→ **Work to be completed**: Copy out the lines of the records below word for word, starting at the line that contains "Given: Open the Federation" and ending with the last line of the records, and give nothing else.

++++++++++

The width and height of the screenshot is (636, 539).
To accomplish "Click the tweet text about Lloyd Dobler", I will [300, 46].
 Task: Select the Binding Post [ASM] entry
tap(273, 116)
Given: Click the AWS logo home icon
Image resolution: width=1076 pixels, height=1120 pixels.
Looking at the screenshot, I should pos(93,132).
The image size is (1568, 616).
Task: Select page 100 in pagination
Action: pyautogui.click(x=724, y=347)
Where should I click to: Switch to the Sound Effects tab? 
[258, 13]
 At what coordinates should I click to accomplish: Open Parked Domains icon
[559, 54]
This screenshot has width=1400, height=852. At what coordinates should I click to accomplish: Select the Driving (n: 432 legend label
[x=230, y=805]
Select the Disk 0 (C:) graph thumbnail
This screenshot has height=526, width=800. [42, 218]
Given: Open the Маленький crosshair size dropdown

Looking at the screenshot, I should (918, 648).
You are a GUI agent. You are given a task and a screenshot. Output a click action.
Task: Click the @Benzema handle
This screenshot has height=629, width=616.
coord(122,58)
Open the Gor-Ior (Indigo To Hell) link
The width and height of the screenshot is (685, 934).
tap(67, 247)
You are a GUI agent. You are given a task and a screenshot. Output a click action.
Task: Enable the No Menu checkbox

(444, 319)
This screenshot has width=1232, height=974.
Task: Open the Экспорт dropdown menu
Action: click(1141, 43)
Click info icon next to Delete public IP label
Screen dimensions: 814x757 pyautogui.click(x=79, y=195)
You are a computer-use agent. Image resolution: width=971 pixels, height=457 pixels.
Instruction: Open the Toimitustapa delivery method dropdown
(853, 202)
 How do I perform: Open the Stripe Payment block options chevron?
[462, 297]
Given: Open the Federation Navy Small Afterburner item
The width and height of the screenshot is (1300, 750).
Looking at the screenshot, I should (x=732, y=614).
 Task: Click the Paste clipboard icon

++++++++++

→ **Finished task**:
Given: Open the Federation Navy Small Afterburner item
The width and height of the screenshot is (1300, 750).
Looking at the screenshot, I should (x=732, y=614).
 Task: Click the Paste clipboard icon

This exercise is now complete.